Control flow solves this. You can implement guardrails—rules that every agent must follow. For example:
def process_order(order):
if not is_valid_order(order):
return "Reject: Invalid order"
if is_high_priority(order):
allocate_trucks(order)
else:
queue_for_batch_processing(order)
def allocate_trucks(order):
available_trucks = get_available_trucks()
if not available_trucks:
return "Error: No trucks available"
optimize_routes(available_trucks, order)
With code like this, every decision is explicit. Every error has a fallback. Distributed agents can communicate reliably, knowing that their peers are following the same deterministic rules.
Practical Implementations: Combining AI and Control Flow
So how do you actually implement control flow in AI systems? The answer lies in hybrid architectures. Pair your AI agent with a traditional programming framework. Let the agent handle high-level reasoning, but keep control flow grounded in deterministic code.
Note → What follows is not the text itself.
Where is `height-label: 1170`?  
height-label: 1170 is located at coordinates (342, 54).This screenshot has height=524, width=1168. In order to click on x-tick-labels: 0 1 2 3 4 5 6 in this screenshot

Here’s a practical example in a TypeScript-based customer service chatbot:
function handleCustomerQuery(query: string): string {
const intent = classifyIntent(query); // AI-based intent classification
switch (intent) {
case "billing":
return handleBillingQuery(query);
case "technical_support":
return handleTechSupport(query);
default:
return "Sorry, I didn't understand your query.";
}
}
function classifyIntent(query: string): string {
// Use an AI model to classify the intent
return aiModel.predict(query);
}
function handleBillingQuery(query: string): string {
if (query.includes("refund")) {
return "Please provide your order number to process the refund.";
}
return "For billing inquiries, visit our support page.";
}
Notice the separation of roles here. The AI handles intent classification—a fuzzy task where probabilistic reasoning makes sense. But the actual workflow is deterministic. You can debug it. You can test it. And you can be confident that it’ll work the same way tomorrow as it does today.
The Takeaway
AI agents don’t need more prompts. They need structure. Deterministic control flow is the key to building systems that are reliable, scalable, and easy to debug. Whether you’re working in banking, logistics, or customer service, the principle is the same: use AI for reasoning, but enforce control flow with code.
If you’re still relying on prompt engineering hacks to build complex workflows, it’s time to rethink your approach. Control flow isn’t just a nice-to-have—it’s a necessity. The sooner we embrace it, the sooner we can build AI systems that actually work.